液质联用(LC／MS)技术在单克隆抗体(曲妥珠单抗)结构表征上的应用

Structural characterization of the therapeutic monoclonal antibody trastuzumab by LC /MS and LC/MS^E

目的:应用LC/MS(液质联用)和LC/MSE方法(液相色谱/非数据依赖二级质谱数据采集方法,等频率切换高与低碰撞能量进行质谱数据扫描)对单克隆抗体(曲妥珠单抗,人源化单克隆免疫球蛋白IgG1)的结构进行深度表征。方法:先用LC/MS对曲妥珠单抗完整蛋白及其亚基(轻链和重链)的相对分子质量进行测定;然后用多种酶(胰蛋白酶和AspN)酶解蛋白并用LC/MSE肽图分析法对曲妥珠单抗的氨基酸全序列进行解析和确定,同时对可能发生的翻译后修饰(PTMs)进行定性和定量分析。再通过PNGase F酶来释放抗体上的糖链并应用LC/FLR/MS(液相色谱荧光检测与质谱联用)方法对其糖基化修饰进行结构分析及确认。结果:对曲妥珠单抗的完整蛋白及其亚基(轻链和重链)的相对分子质量测定得到良好的质量准确度,由此可判定特定蛋白修饰在轻链和重链上的分布。通过对曲妥珠单抗酶解后的氨基酸全序列确认,可对其翻译后修饰以及可能的错误氨基酸序列进行解析。该抗体肽图分析的氨基酸序列覆盖率是100%。糖基化分析是通过对游离的N-链接寡糖进行2-AB荧光标记后再用LC/FLR/MS(液相色谱荧光检测与质谱联用)方法来进行的。联合使用这些分析方法,能够有效地对不同批号和不同工艺的抗体药物进行常规质量检测和深度表征,控制药物质量,为患者提供安全可靠的生物治疗药品。结论:结合液质联用(LC/MS和LC/MSE)技术,通过完整蛋白相对分子质量的测量,肽图分析测定氨基酸序列以及翻译后修饰的定性和定量分析,结合游离N-链接寡糖的分析表征,对单克隆抗体曲妥珠单抗进行了全面的结构表征,并建立了一套单克隆抗体结构表征的平台化方案。

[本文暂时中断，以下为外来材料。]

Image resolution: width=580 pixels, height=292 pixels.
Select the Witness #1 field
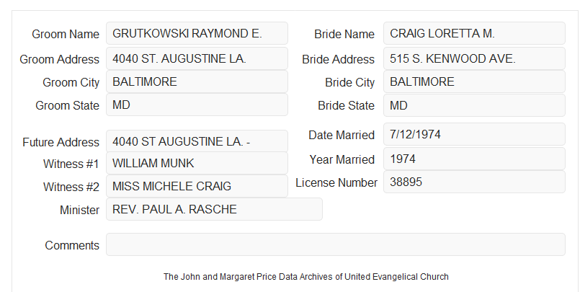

Objective： To provide in-depth characterization of trastuzumab, a humanized monoclonal antibody （mAb） , by LC/MS and LC/MSE. Methods ： Molecular weights were determined through intact and reduced protein analysis ; peptide mapping was carried out by the analysis of antibody digests from multiple enzyme （trypsin and AspN） digestion using a LC/MSE method; glycosylation profiling was conducted through 2-AB labeled released glycan and LC/FLR/MS analysis. Results： Intact and reduced molecular weights of trastuzumab were measured with good mass accuracy, and glycosylation was localized to the heavy chain of the antibody. Amino acid sequence coverage of 100% for trastuzumab was obtained through peptide mapping experiments by analyzing enzymatic （tryp- sin and AspN） digest of the antibody. Post-translational modifications （PTMs） were examined at the peptide level. Glycosylation profiling was achieved through the analysis of enzymatically released N-linked glycan by LC/FLR/MS detection and quantification. The combination of these analytical methods could be very effective in routine QC testing and comprehensive characterization for antibody therapeutics, including comparability study. Conclusion： Tryptic peptide mapping with LC/MSE , combined with intact mass measurements and released glycan profiling, can provide comprehensive structure characterization to the therapeutic monoclonal antibody trastuzumab.